You have of course read our review of D6 Adventure. It and D6 Space are here at the show. West End Games’ latest owners Purgatory Publishing have a great deal planned, including a revised edition of Torg to be released both as a PDF and a small print run of books. They’re also setting new terms for licensing the D6 system commercially - the publishers of the quirky superheroes-as-deities game Godsend: Agenda have apparently taken them up on this. And, as always, a whole lot more coming. While Torg has some problems, we at the Cave have always been big fans, so it’ll be interesting to see what becomes of it.

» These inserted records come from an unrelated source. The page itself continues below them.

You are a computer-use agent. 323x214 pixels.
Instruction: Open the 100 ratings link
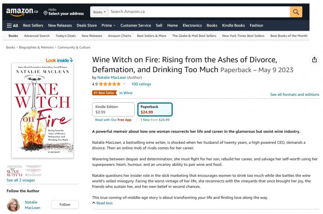(141, 84)
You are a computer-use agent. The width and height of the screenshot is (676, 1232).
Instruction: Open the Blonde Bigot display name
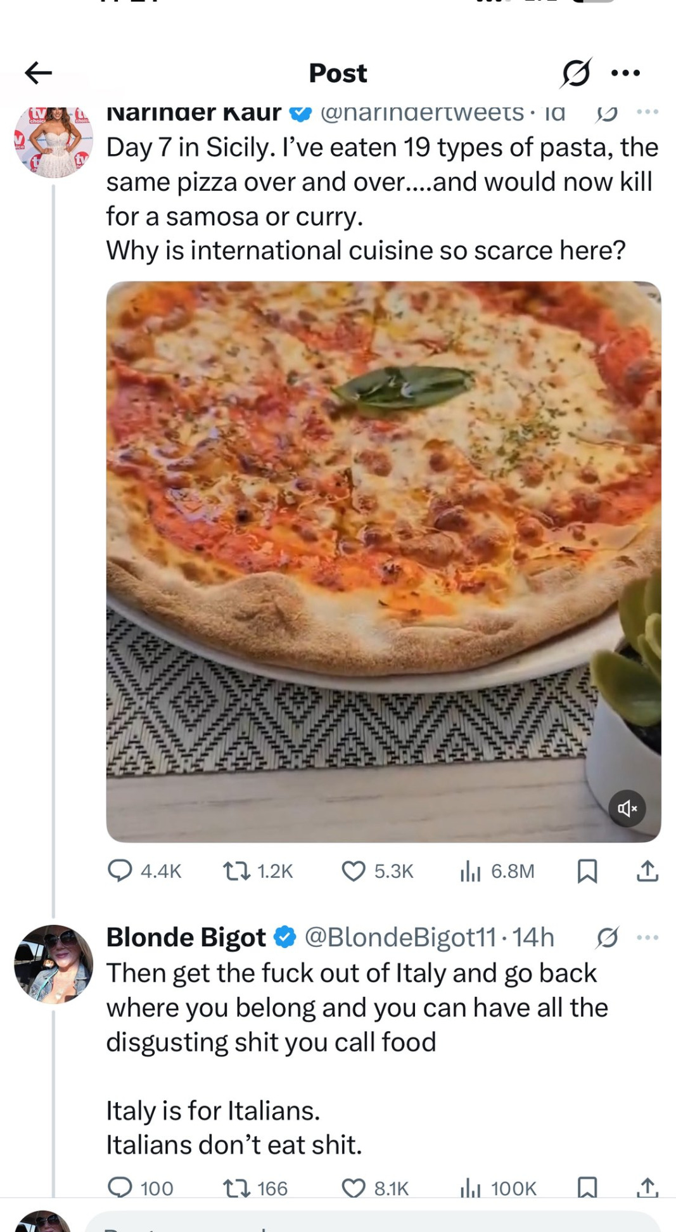[186, 937]
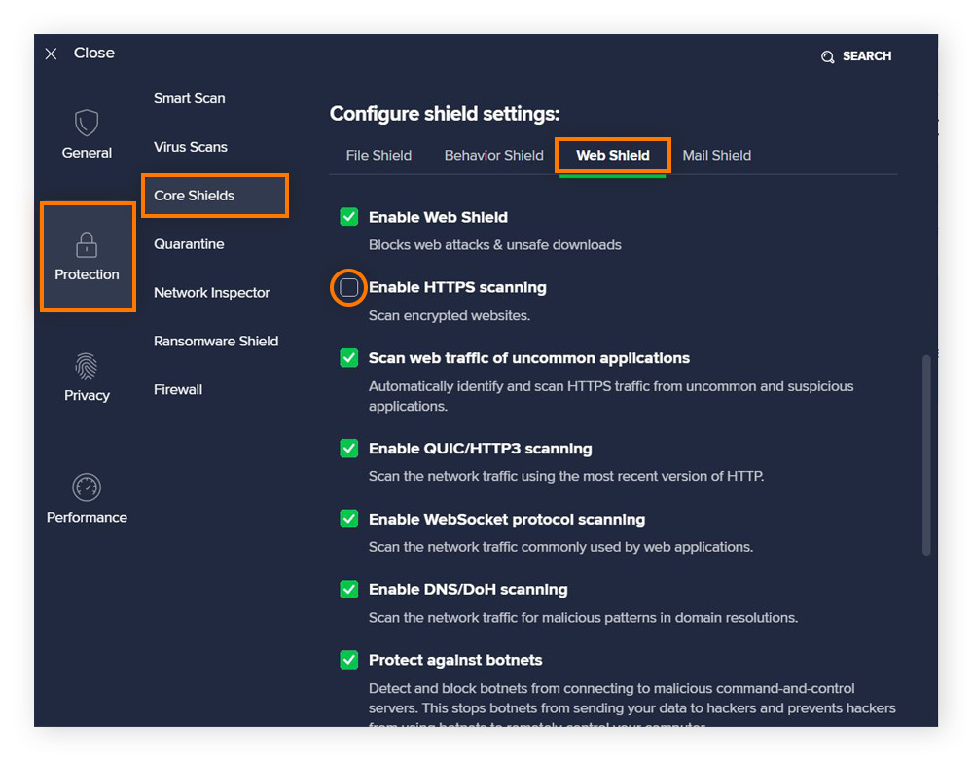This screenshot has width=973, height=761.
Task: Click the search magnifier icon
Action: (x=827, y=56)
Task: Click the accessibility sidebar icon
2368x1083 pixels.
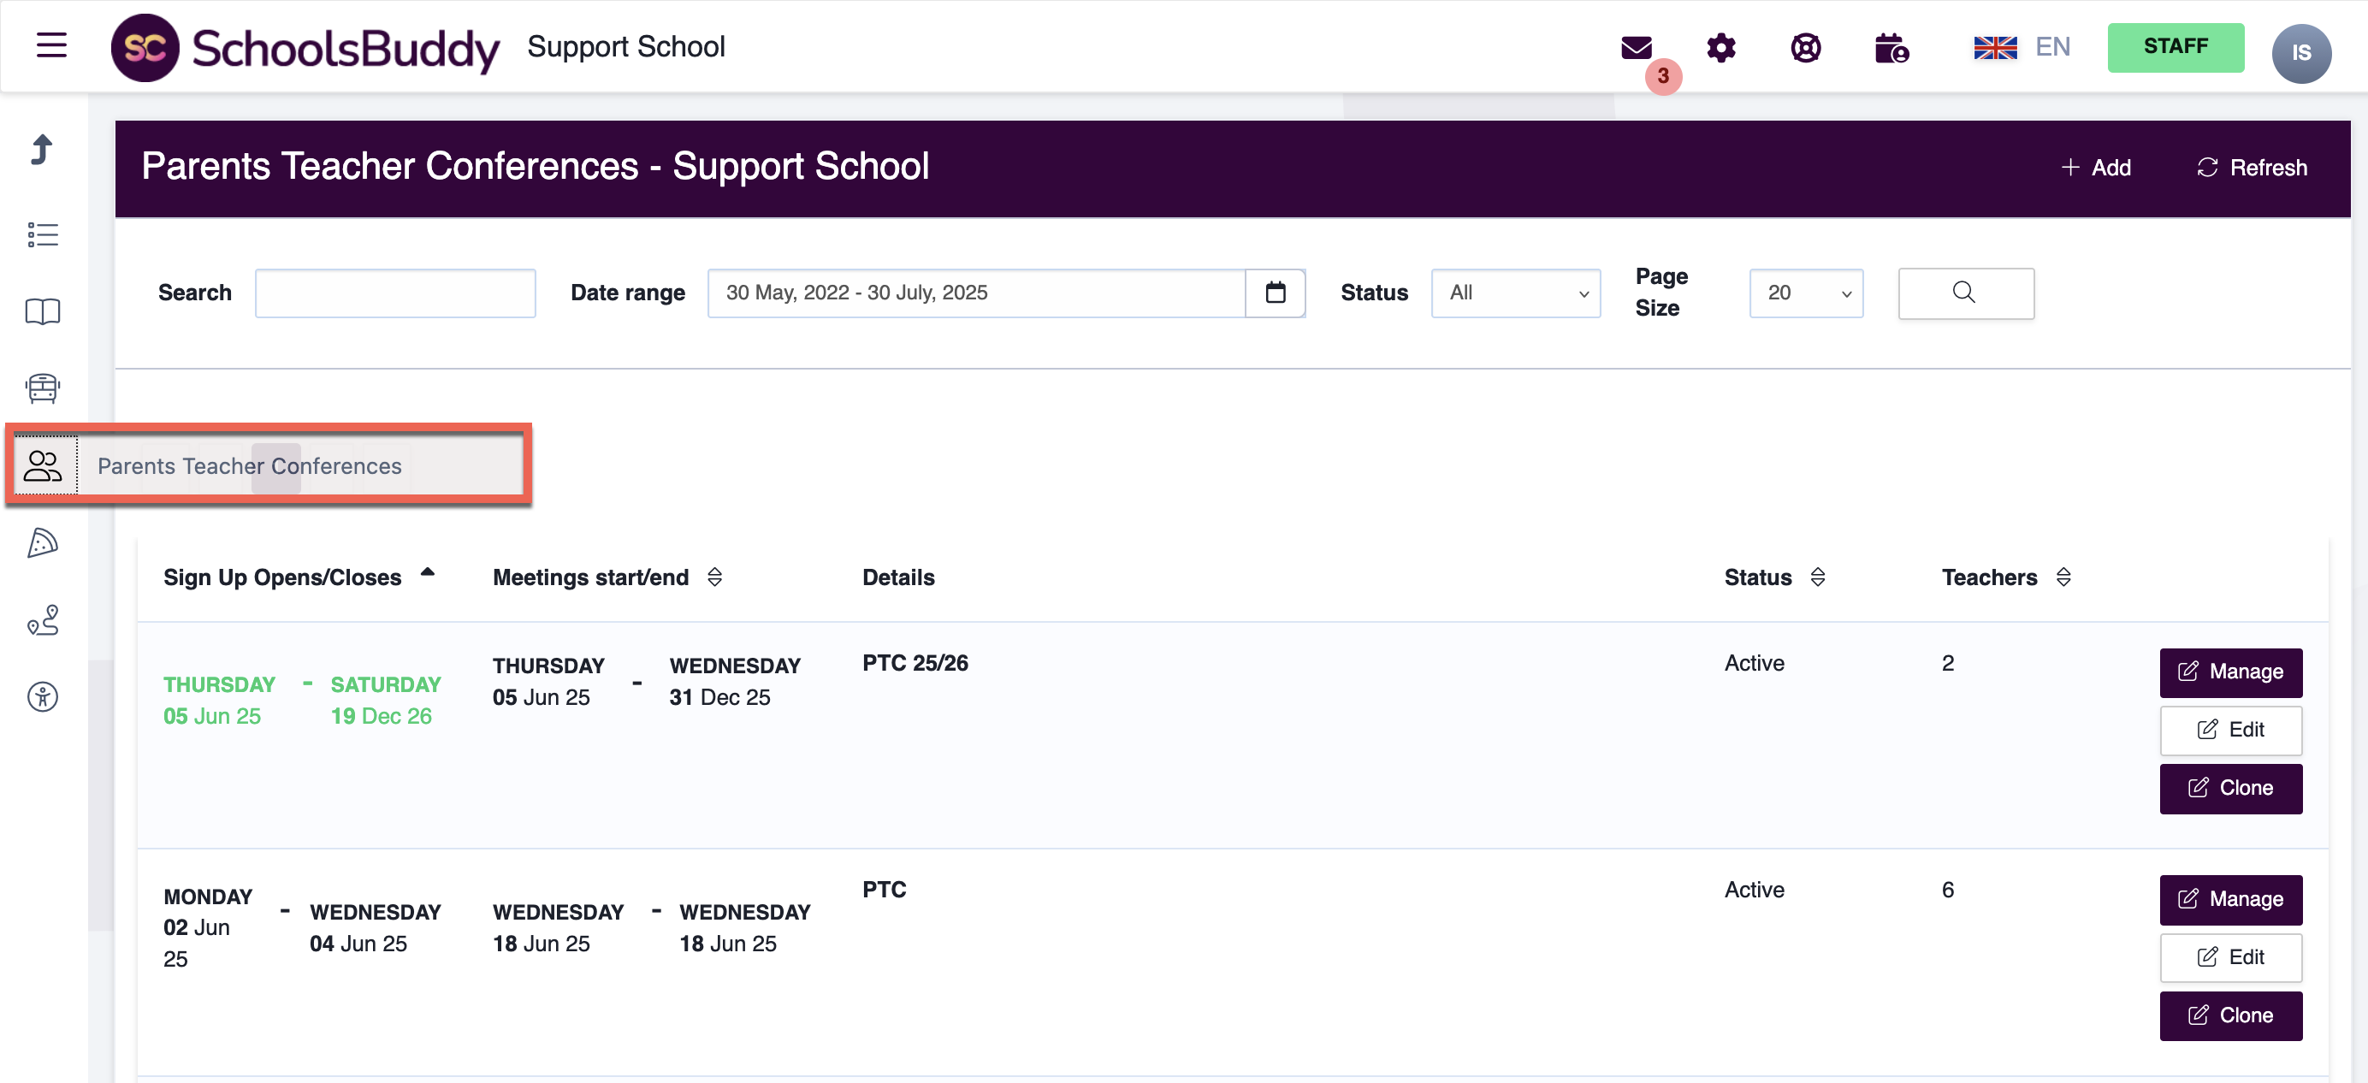Action: (42, 697)
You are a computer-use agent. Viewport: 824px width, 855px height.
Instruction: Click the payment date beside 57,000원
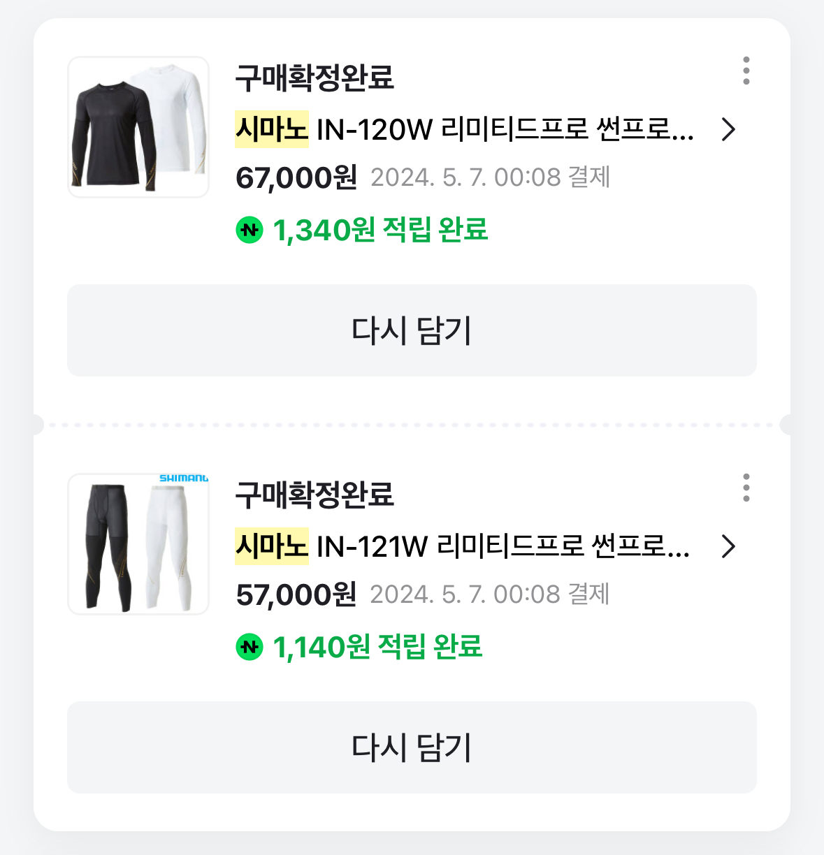(x=490, y=594)
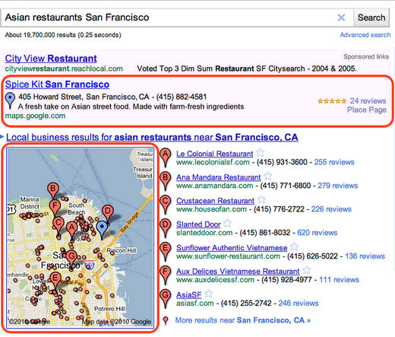This screenshot has height=337, width=395.
Task: Open Spice Kit San Francisco link
Action: tap(57, 84)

I am giving it to Pirates of the Spanish Main at this point. It’s simple, it’s got some exception-based stuff in it but there’s plenty of core gameplay for it to interact with, it’s cheap, and it’s ragingly fun. Even when you buy multiple packs per player, you are still in for less money than your average CCG (and I think you do want two packs per player - ships are much more effective when they travel in pairs, and while you get two ships in a pack, you want to be doing multiple things at once). Messrs. Ernest and Selinker have something they can be proud of here, and WK appears not to have blown it really. Fine stuff.
Played GI JOE. They’re only running a kind of abbreviated game here - character cards only, with no way to bring new ones out - but that’s enough to get a taste of combat. You trade off hand-to-hand attacks, using the Boost values on the bottom of a couple of cards pulled from the deck - then you pull more cards off the deck to use the Bullet values on their sides to do the firefight. Not too many of these people who are close enough to one another to fight hand-to-hand die in the firefights, which fits nicely with the series, wherein nobody seemed able to hit the broad side of a barn with their weapons. (Sadly, I lack any information on air units, but hopefully the rules specifically state that the pilot parachutes out automatically when the plane blows up.) So this game feels almost like the old 40K CCG, and not so much like any other Wizards game. I enjoyed it.
Played Call of Cthulhu at long last, and it’s really strong. Fans of A Game of Thrones will see things they recognize, but this game definitely feels like its own thing. It’s also over a lot faster than I thought, so the four-stage resolution of conflicts over the central Story cards doesn’t get as convoluted as I feared. You’ll probably only have to deal with battles over one or two of the four icons the Story specifies, and it goes quite quickly. Check the icons, check special rules, somebody goes insane, and boom! You’re done. This should be big fun - I love the flavor, especially of the evil folks’ cards - and it should be at Gen Con.
Well, I guess not the corners exactly. Social Games, having recently launched one of the only new CCGs that’s at all gamer-y, is pretty findable. They have a whole new card set, Cyberpunk 2020, and were kind enough to give me some boosters. We’ve played a fair amound of the 2013 set, and it’s good and solid, although, as I think I’ve said, awfully 1993 in theme.
I’m seeing some new starship combat games, which is nice. These guys have a game called Arclight which looks nice and simple and comes with the whole game on CD, so you can print out whatever you need without the demoralizing trip to Kinko’s. The guys doing Battlestations are indeed here, but it turns out not to really be a roleplaying game even halfway - it’s more of a mission-based tactical board game with XP. Or something.
Mongoose’s presence here seems unusually small, and minis-oriented. They have a nice little B5 starship that’s exclusive to this show and Gen Con, and they have Mighty Armies - a fantasy miniatures game that’s atypical for being 15mm scale instead of the 28mm you and I and that guy over there are used to. One $25 box comes with a pretty decent-sized squad of barbarians and/or orcs. It’ll be interesting to see how this one fares in the increasingly-crowded field of skirmish minis.